TRAVAIL À RÉALISER: Recopiez le texte source depuis « Chacun sent confusément » jusqu'à « de l'activité économique. » inclus, en remplaçant « PIB » par « produit intérieur brut ».

Chacun sent confusément que la mesure du PIB et son corolaire, la croissance, ne reflètent pas véritablement l'économie réelle. Certaines tentatives, comme l'indice du bonheur ou le PIB durable, veulent y remédier. Plus sérieusement, la production brute, pourrait devenir un indicateur plus fiable, capable d'aider les entrepreneurs.

Mark Skousen est l'auteur de The Structure of Production, un best-seller d'économie, fait plutôt rare. Dans son livre, Skousen explique que l'économie moderne minimise l'importance des entreprises et accorde une trop grande importance aux dépenses de consommation. Il croit en particulier que le PIB ne doit pas être utilisé comme une mesure unique de l'activité économique.

Mark démontre qu'une image plus précise de l'économie pourrait être fournie par une autre statistique : la croissance de la production brute (gross output). Celle-ci prend en compte les investissements réalisés par les entreprises dans un but de production de biens ou services, tels que l'achat de nouveaux équipements, matériels et autres transactions dites business-to-business.

(Entrées du jeu de données)
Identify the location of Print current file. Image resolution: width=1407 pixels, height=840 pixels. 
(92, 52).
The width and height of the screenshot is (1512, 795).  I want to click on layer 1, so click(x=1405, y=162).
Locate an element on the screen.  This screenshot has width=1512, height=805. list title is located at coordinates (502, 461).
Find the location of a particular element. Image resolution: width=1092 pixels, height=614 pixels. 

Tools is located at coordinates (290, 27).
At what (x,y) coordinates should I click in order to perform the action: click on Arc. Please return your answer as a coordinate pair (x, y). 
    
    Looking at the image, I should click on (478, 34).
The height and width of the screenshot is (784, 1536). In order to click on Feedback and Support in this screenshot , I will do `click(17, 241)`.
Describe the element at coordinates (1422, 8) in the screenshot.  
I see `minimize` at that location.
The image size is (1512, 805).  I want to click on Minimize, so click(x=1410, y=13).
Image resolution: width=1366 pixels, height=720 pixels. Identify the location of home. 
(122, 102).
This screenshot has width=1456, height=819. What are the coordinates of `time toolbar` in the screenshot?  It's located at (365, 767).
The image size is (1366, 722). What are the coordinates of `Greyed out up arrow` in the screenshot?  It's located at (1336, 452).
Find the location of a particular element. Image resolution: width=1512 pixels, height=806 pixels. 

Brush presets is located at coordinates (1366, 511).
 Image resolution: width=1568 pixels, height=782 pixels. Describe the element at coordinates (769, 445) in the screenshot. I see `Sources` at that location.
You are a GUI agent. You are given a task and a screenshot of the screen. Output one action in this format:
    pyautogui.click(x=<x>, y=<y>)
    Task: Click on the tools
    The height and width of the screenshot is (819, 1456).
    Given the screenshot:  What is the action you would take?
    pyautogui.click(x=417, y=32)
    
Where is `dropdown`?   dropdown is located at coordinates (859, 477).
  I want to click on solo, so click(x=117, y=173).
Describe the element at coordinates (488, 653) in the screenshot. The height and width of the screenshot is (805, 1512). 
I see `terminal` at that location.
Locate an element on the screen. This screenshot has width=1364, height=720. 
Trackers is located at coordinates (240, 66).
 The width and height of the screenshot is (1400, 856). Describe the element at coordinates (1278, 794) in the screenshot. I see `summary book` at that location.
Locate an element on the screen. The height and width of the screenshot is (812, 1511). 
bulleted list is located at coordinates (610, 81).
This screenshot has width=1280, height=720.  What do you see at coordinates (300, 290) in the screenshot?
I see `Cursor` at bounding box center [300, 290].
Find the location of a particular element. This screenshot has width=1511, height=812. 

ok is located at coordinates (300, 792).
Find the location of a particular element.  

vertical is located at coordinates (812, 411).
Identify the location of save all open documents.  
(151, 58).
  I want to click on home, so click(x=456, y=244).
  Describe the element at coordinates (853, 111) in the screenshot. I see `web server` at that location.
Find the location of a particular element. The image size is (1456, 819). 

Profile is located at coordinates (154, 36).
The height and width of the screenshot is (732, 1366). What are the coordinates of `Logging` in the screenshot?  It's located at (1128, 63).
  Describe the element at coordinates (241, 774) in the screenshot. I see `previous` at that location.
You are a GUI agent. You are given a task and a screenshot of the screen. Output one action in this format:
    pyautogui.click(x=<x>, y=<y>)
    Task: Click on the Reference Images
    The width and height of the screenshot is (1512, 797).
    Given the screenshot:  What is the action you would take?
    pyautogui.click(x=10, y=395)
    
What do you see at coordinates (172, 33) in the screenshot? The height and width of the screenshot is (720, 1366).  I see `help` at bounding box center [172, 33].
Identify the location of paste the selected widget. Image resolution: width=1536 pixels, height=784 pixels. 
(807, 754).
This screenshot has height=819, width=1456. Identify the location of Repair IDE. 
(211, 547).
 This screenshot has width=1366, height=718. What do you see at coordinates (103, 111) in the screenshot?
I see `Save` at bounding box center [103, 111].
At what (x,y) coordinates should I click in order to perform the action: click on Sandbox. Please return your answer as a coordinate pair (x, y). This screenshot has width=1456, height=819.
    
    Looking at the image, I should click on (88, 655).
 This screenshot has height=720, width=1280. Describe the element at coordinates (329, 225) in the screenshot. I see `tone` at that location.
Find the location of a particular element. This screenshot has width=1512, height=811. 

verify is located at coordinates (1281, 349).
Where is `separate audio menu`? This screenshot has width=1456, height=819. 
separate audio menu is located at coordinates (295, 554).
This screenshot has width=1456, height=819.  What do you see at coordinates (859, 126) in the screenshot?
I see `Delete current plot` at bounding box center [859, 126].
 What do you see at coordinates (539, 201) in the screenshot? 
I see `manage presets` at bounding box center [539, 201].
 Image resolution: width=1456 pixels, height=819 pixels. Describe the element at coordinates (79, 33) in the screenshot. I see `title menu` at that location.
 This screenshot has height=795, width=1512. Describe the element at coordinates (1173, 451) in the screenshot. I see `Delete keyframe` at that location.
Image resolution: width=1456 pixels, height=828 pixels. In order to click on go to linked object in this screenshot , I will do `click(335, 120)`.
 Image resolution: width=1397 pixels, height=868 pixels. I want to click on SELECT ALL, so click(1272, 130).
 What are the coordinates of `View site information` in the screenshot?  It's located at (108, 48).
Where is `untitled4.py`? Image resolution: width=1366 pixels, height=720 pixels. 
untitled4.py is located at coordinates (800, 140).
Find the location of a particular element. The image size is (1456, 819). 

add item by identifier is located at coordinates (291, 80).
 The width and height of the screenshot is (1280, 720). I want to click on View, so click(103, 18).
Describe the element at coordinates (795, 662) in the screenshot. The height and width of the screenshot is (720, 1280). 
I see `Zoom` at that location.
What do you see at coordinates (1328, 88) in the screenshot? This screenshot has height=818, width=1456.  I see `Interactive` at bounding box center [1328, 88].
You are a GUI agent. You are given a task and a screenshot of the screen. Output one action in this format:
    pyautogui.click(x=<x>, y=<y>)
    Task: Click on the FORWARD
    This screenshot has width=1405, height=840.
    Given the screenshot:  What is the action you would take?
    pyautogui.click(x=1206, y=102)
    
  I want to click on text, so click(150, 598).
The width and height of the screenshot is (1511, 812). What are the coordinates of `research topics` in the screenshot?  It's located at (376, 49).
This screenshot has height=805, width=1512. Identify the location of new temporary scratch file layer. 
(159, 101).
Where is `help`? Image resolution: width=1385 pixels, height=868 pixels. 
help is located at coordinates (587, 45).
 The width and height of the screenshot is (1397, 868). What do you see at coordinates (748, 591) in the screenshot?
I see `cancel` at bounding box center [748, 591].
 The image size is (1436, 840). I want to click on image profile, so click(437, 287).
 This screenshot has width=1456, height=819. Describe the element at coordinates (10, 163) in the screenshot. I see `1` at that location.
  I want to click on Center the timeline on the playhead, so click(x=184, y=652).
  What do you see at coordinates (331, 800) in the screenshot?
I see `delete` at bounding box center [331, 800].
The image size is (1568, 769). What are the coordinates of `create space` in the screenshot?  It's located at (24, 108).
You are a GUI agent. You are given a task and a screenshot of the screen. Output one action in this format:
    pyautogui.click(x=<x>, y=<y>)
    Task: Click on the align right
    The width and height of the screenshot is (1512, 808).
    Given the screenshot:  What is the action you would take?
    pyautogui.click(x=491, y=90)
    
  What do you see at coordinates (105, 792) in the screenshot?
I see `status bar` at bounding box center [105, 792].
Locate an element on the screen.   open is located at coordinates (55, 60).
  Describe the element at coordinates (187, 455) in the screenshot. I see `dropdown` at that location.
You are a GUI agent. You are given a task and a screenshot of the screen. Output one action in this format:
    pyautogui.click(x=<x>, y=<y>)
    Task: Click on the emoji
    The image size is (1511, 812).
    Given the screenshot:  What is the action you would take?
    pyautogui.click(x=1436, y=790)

RÉPONSE:
Chacun sent confusément que la mesure du produit intérieur brut et son corolaire, la croissance, ne reflètent pas véritablement l'économie réelle. Certaines tentatives, comme l'indice du bonheur ou le produit intérieur brut durable, veulent y remédier. Plus sérieusement, la production brute, pourrait devenir un indicateur plus fiable, capable d'aider les entrepreneurs.

Mark Skousen est l'auteur de The Structure of Production, un best-seller d'économie, fait plutôt rare. Dans son livre, Skousen explique que l'économie moderne minimise l'importance des entreprises et accorde une trop grande importance aux dépenses de consommation. Il croit en particulier que le produit intérieur brut ne doit pas être utilisé comme une mesure unique de l'activité économique.